Data supplied
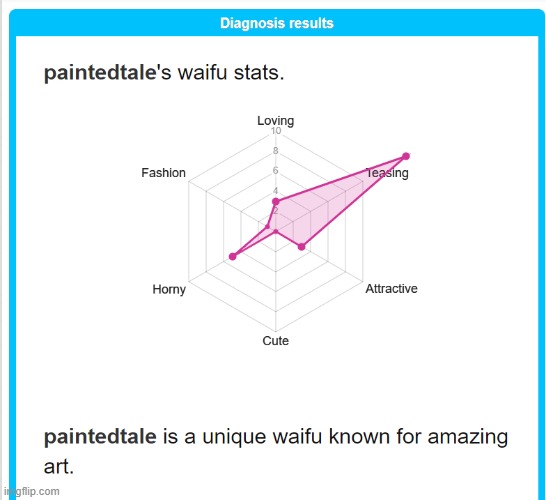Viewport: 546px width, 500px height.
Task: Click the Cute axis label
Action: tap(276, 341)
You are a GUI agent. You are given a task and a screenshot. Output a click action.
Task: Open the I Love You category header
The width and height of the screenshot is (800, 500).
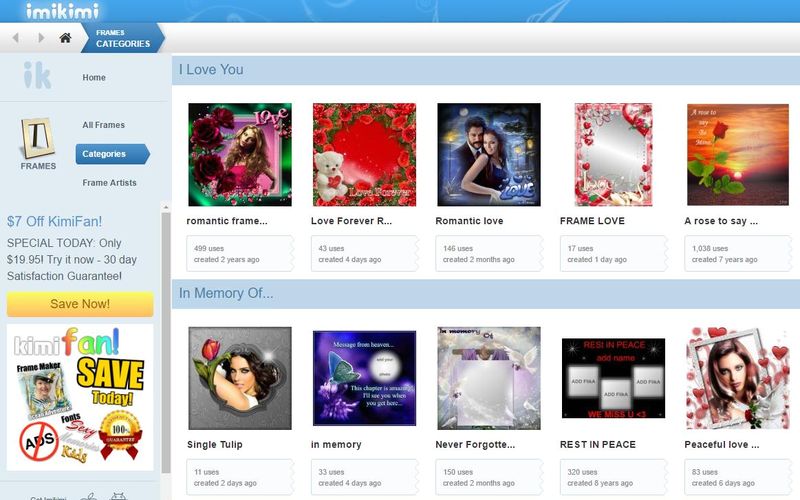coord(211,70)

What you need to do
Take the line that contains "You are a GUI" and every line after it up to the end of the records above, and restate them exactly, without the pictures.

Task solution
You are a GUI agent. You are given a task and a screenshot. Output a click action.
Task: Open the I Love You category header
The width and height of the screenshot is (800, 500).
coord(211,70)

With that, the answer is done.